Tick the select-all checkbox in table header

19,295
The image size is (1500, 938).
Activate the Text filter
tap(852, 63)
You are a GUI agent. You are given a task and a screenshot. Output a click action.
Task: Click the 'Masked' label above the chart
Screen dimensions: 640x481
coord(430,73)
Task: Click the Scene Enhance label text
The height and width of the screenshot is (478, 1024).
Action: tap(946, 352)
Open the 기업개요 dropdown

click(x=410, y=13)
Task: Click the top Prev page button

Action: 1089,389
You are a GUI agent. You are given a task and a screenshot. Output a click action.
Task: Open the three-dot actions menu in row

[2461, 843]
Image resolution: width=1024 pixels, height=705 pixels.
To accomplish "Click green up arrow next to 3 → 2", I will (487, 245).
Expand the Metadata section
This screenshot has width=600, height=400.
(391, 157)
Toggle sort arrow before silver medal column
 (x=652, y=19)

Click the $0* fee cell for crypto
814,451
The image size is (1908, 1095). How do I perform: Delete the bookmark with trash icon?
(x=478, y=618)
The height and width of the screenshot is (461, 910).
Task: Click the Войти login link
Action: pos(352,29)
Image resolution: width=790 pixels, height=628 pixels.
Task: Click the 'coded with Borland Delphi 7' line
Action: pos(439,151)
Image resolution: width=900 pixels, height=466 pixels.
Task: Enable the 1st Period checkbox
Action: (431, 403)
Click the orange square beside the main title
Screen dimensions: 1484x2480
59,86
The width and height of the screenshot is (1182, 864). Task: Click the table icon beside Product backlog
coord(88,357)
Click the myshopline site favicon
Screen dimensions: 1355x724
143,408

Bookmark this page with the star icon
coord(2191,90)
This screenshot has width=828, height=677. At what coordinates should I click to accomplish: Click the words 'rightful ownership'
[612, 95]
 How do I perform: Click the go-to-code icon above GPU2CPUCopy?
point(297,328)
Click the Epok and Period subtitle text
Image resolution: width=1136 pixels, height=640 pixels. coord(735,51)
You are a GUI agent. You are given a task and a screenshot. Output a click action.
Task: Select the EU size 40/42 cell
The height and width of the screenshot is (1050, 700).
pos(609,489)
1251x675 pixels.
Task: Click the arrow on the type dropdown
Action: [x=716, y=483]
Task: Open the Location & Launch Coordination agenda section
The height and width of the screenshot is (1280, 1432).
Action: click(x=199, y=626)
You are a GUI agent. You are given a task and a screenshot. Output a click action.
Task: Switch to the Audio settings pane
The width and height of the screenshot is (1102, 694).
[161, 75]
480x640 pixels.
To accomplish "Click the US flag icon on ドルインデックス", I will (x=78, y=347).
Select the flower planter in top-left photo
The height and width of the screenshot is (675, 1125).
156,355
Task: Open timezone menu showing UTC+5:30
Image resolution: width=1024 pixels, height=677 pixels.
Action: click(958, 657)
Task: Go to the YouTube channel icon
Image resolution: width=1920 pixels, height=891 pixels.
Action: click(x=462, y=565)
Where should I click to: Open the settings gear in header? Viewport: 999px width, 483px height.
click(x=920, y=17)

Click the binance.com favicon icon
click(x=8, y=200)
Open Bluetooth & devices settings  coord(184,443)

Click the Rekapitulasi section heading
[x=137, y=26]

______

= Written task =
Repeat the material between the line holding "Task: Click the top Prev page button" and the line holding "Image resolution: width=1136", inclusive, word for word.

= Exercise solution =
Task: Click the top Prev page button

Action: 1089,389
You are a GUI agent. You are given a task and a screenshot. Output a click action.
Task: Open the three-dot actions menu in row

[2461, 843]
Image resolution: width=1024 pixels, height=705 pixels.
To accomplish "Click green up arrow next to 3 → 2", I will (487, 245).
Expand the Metadata section
This screenshot has width=600, height=400.
(391, 157)
Toggle sort arrow before silver medal column
 (x=652, y=19)

Click the $0* fee cell for crypto
814,451
The image size is (1908, 1095). How do I perform: Delete the bookmark with trash icon?
(x=478, y=618)
The height and width of the screenshot is (461, 910).
Task: Click the Войти login link
Action: pos(352,29)
Image resolution: width=790 pixels, height=628 pixels.
Task: Click the 'coded with Borland Delphi 7' line
Action: pos(439,151)
Image resolution: width=900 pixels, height=466 pixels.
Task: Enable the 1st Period checkbox
Action: (431, 403)
Click the orange square beside the main title
Screen dimensions: 1484x2480
59,86
The width and height of the screenshot is (1182, 864). Task: Click the table icon beside Product backlog
coord(88,357)
Click the myshopline site favicon
Screen dimensions: 1355x724
143,408

Bookmark this page with the star icon
coord(2191,90)
This screenshot has width=828, height=677. At what coordinates should I click to accomplish: Click the words 'rightful ownership'
[612, 95]
 How do I perform: Click the go-to-code icon above GPU2CPUCopy?
point(297,328)
Click the Epok and Period subtitle text
Image resolution: width=1136 pixels, height=640 pixels. coord(735,51)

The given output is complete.